Bordeaux
190 km
Friday 23 July
This stage through the pine-woods of Les Landes will be run on the day after the Tourmalet, following the Tour’s centenary celebrations of its first foray into the Pyrenees, and before the time-trial test. Bordeaux, which will receive the Tour for the 80th time – the highest record after Paris – should see flatland specialists living up to tradition and showing off their skills at this sprinters’ finish by the river in Quinconces Square.
• Once a stage town
• Population: 5,000
• County town of Pyrénées-Atlantiques canton (64)

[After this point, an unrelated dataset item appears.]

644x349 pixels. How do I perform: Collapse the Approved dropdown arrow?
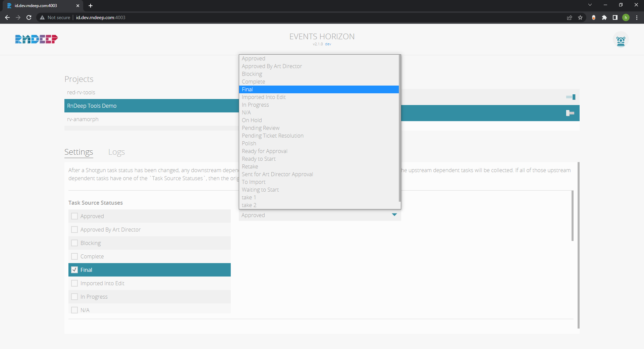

A thermal spa, city of salt, laboured for more than 3,500 years, Salies-de-Béarn has not been visited by the Tour since 1939. That year, it was world title holder, Marcel Kint, who triumphed in this picturesque little town with its sloping roofs. The Belgian rider clinched the fifth of his six Tour stage wins here. The Black Eagle, as he was called, went on to win Paris-Roubaix and Gand-Wevelgem and was a triple winner of the Flèche Wallonne. He also formed a remarkable duo with Rik Van Steenbergen in the Six Jours race.
• 79 times a stage town
• Population: 236,000
• Capital of the Aquitaine Region and Prefecture of Gironde (33)
Bordeaux is the most visited city on the Tour, after Paris, and race sprinters, who have often won here during the 79 stage finishes hosted here since 1903, will be content. Van Looy, Darrigade, Godefroot, Maertens, Van Poppel and Zabel: the finest specialists have triumphed at the Lescure Velodrome or on the banks of the river. Evidently, in 2010, British and American fans will be hoping to see Mark Cavendish or Tyler Farrar follow in the footsteps of Barry Hoban and Davis Phinney, the only British and American riders to have won in Bordeaux.